■ **What needs to be done**: Retype, word for word, each line between the lines holding "The height and width of the screenshot is (1241, 1861)." and "Open the Todas las captaciones dropdown", inclusive, and leave the rest of the data alone.

··· Supplied records

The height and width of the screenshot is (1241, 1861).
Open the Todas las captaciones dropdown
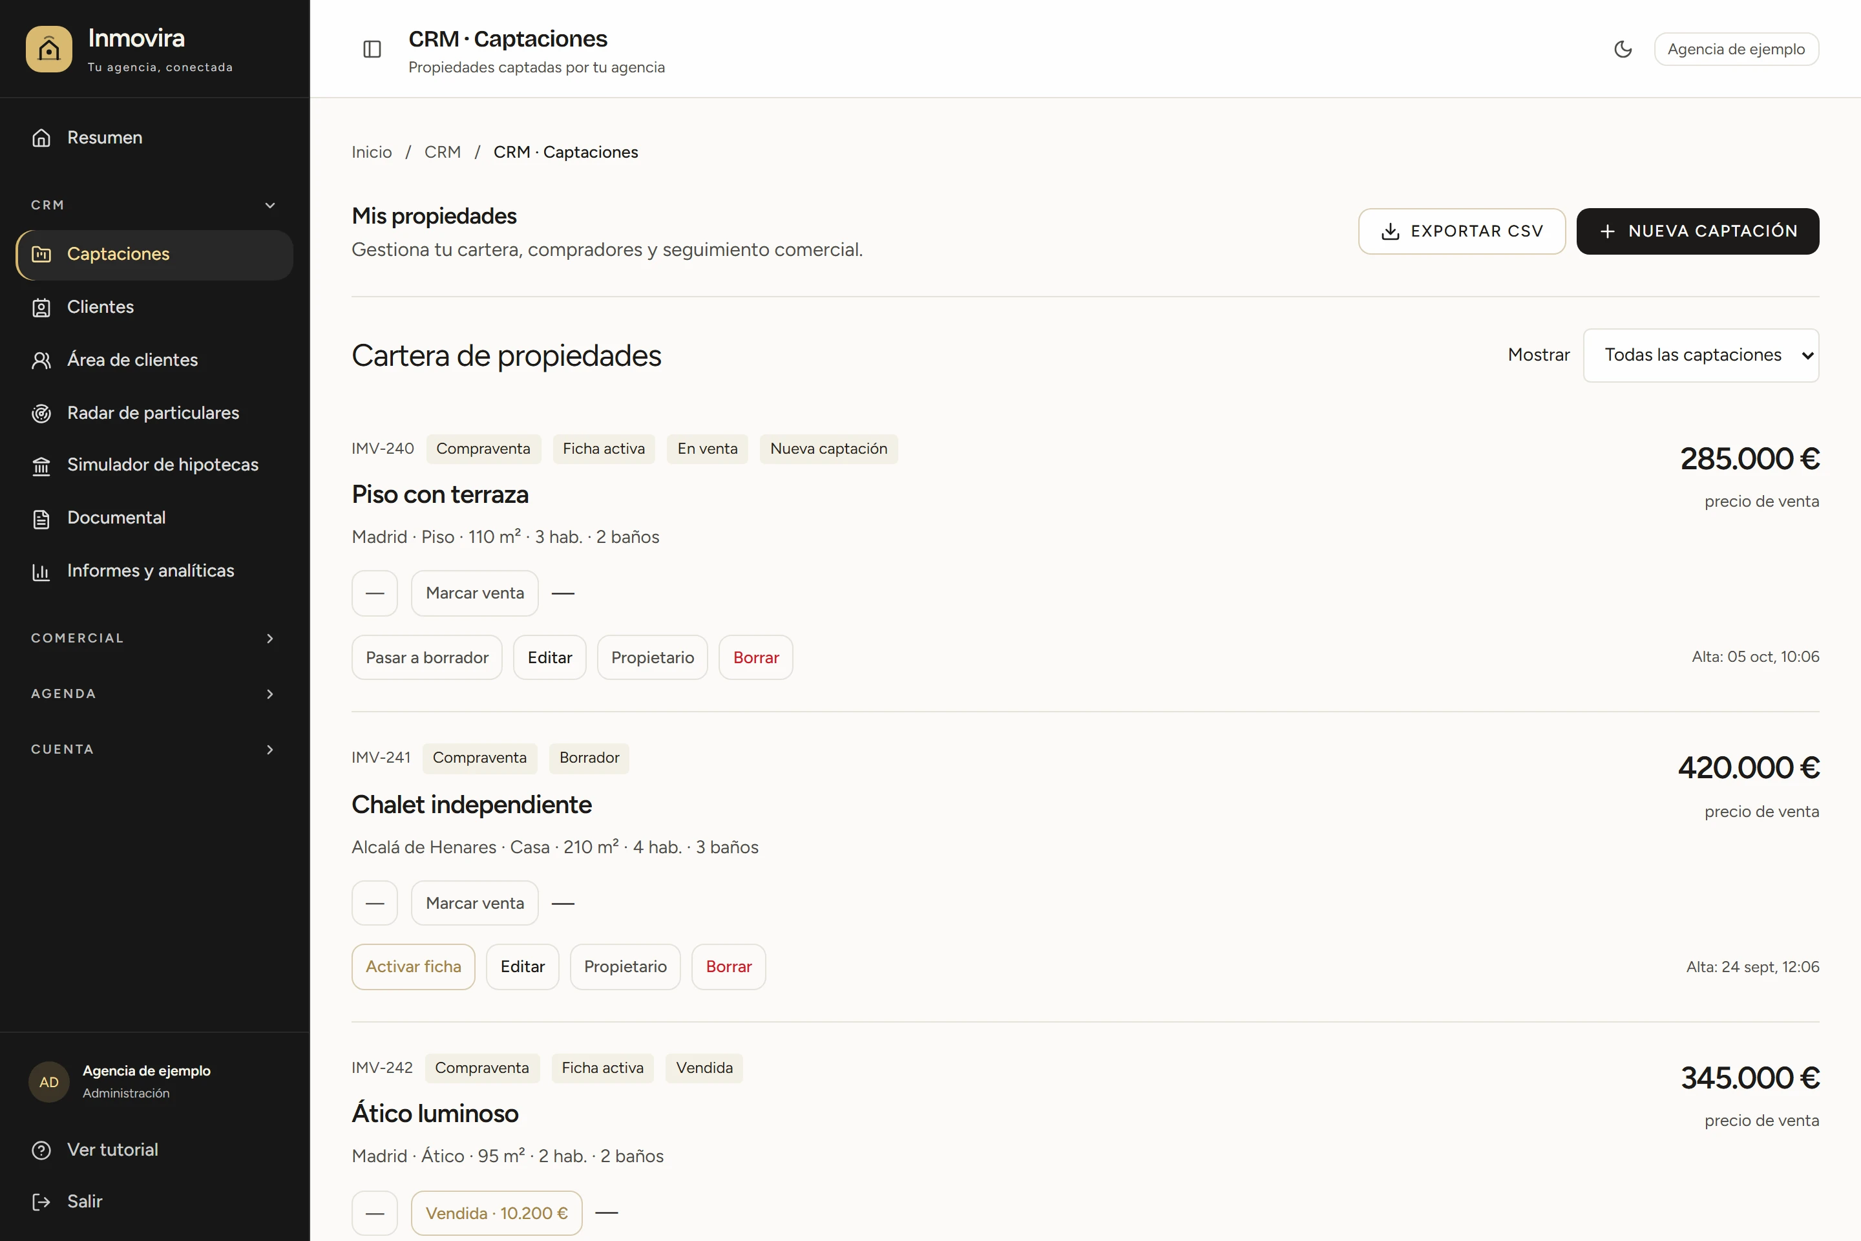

······
··· Supplied records

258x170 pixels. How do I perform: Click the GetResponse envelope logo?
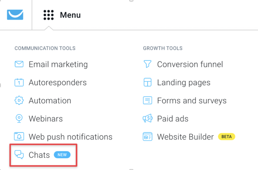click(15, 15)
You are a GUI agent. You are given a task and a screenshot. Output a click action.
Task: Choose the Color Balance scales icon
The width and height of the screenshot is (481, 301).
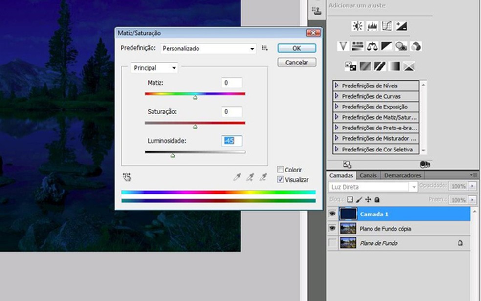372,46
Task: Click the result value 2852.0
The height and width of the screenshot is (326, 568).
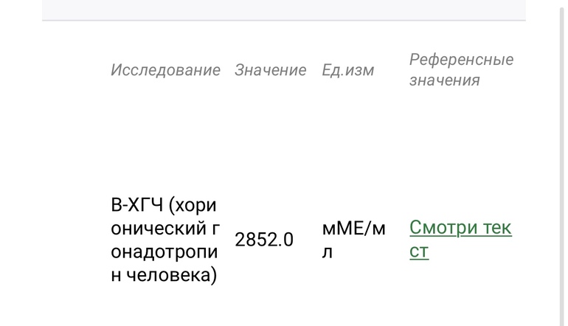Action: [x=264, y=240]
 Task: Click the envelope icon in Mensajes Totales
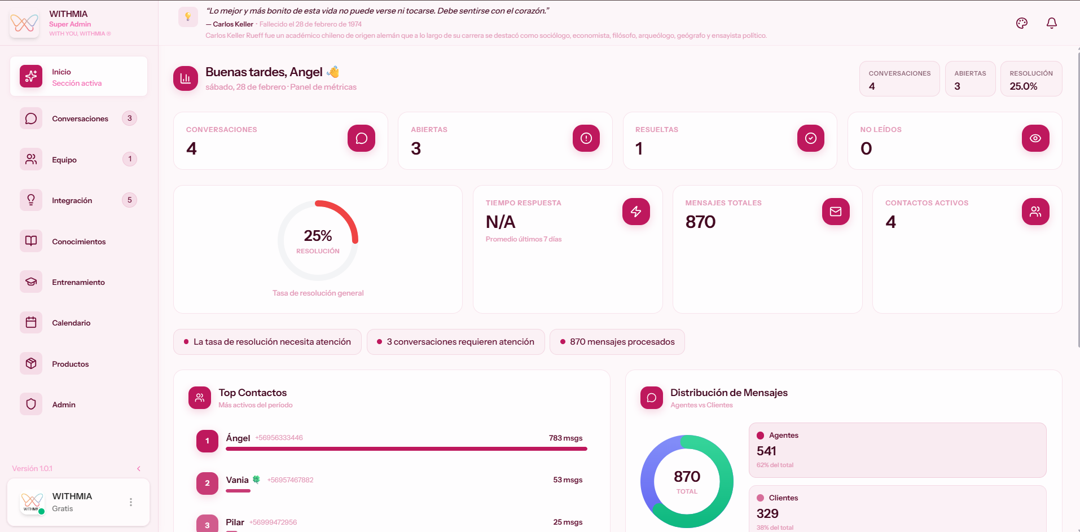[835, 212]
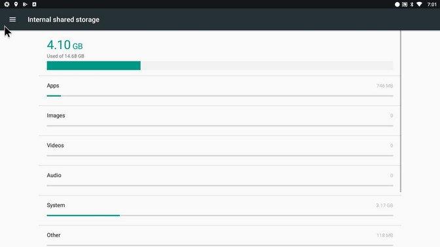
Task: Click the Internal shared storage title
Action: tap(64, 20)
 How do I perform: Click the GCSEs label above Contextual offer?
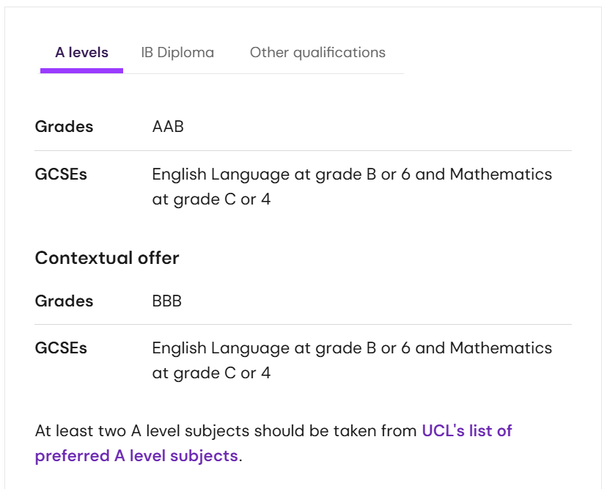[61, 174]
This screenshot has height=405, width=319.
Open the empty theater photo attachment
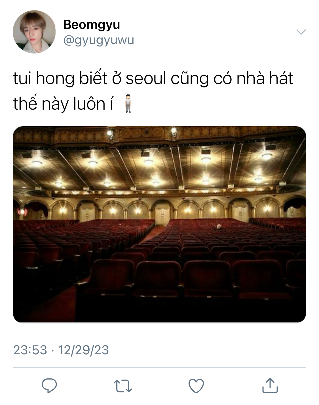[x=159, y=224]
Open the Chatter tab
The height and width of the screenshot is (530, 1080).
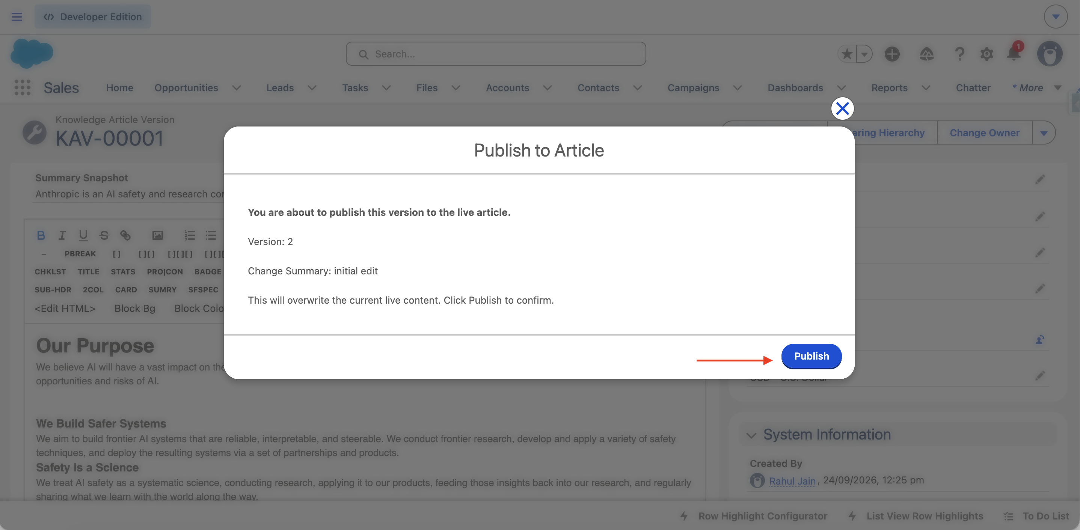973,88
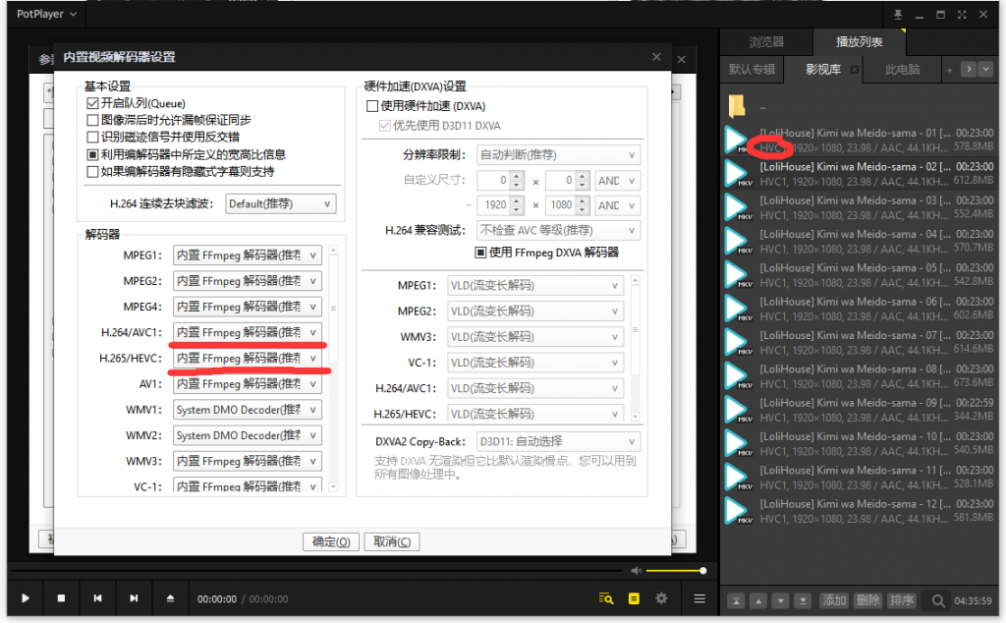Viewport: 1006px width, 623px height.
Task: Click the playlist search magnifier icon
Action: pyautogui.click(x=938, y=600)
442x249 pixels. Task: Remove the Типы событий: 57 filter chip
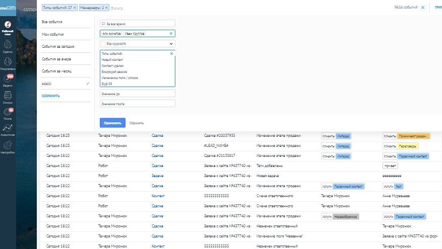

······
··· Supplied records

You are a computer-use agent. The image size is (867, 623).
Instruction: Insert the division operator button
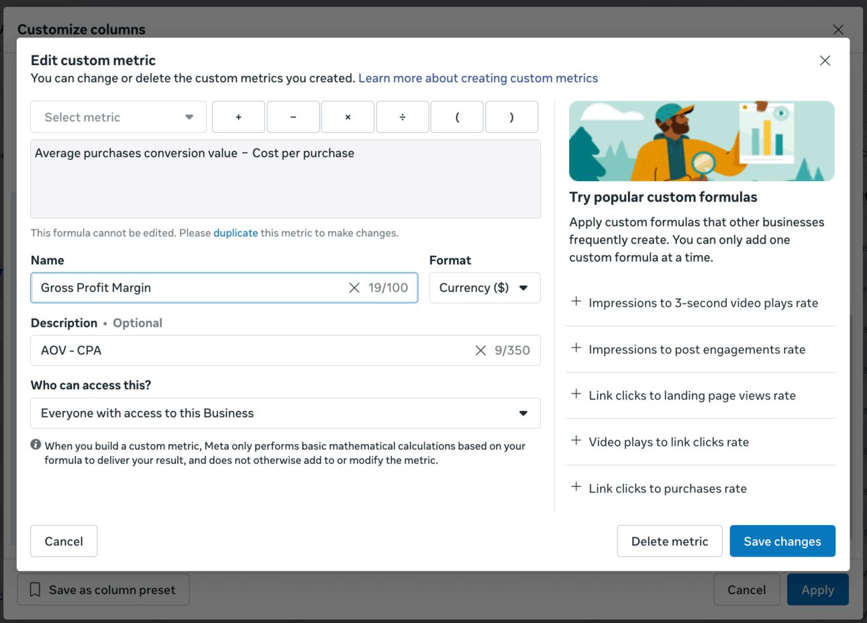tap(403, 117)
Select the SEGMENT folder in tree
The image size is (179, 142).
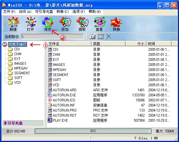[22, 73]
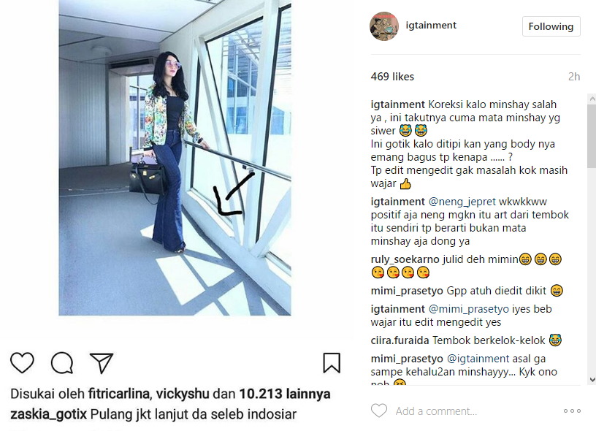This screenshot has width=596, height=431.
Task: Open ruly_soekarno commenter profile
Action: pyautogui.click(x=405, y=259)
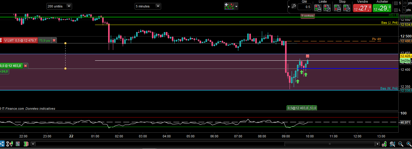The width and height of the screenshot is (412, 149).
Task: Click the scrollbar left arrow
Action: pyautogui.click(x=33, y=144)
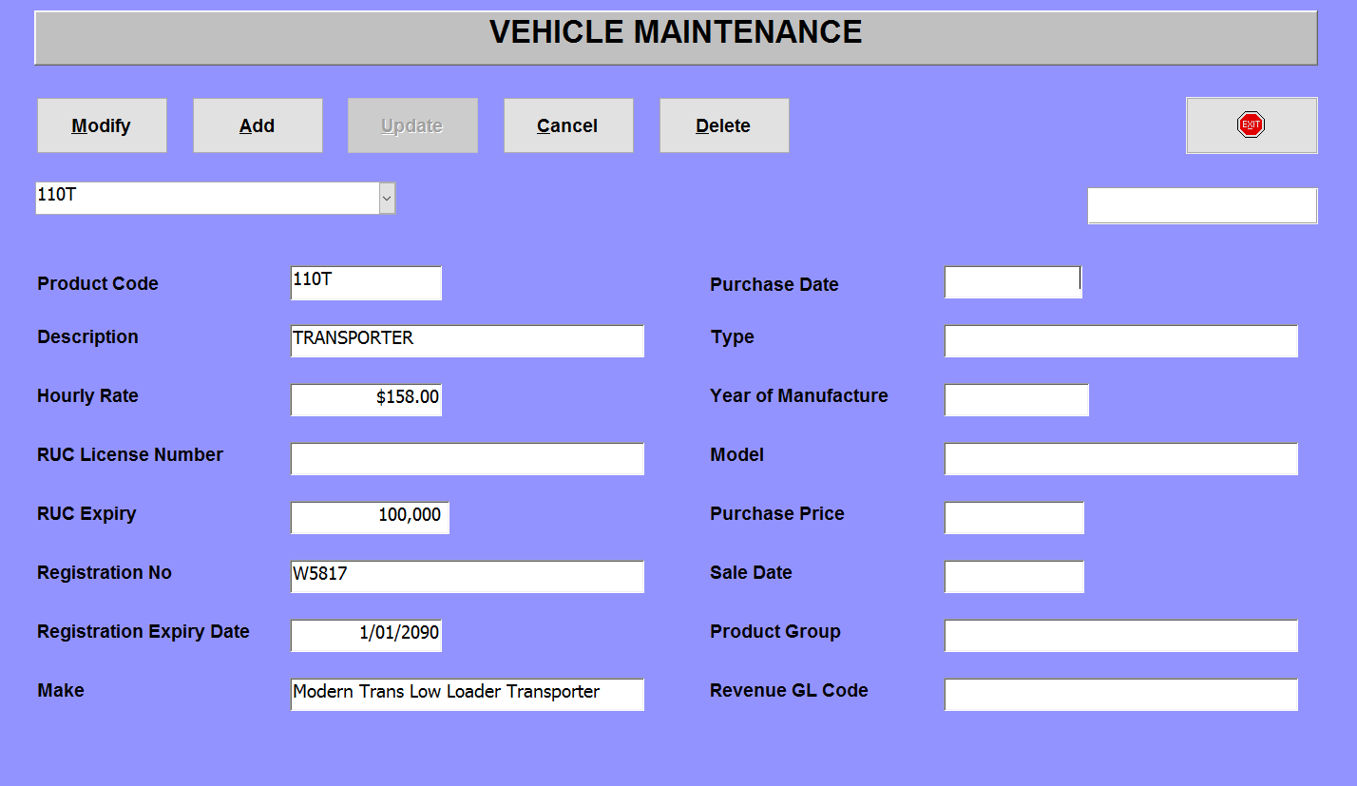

······

■ **Worked solution**:
The height and width of the screenshot is (1241, 1861).
Open the Todas las captaciones dropdown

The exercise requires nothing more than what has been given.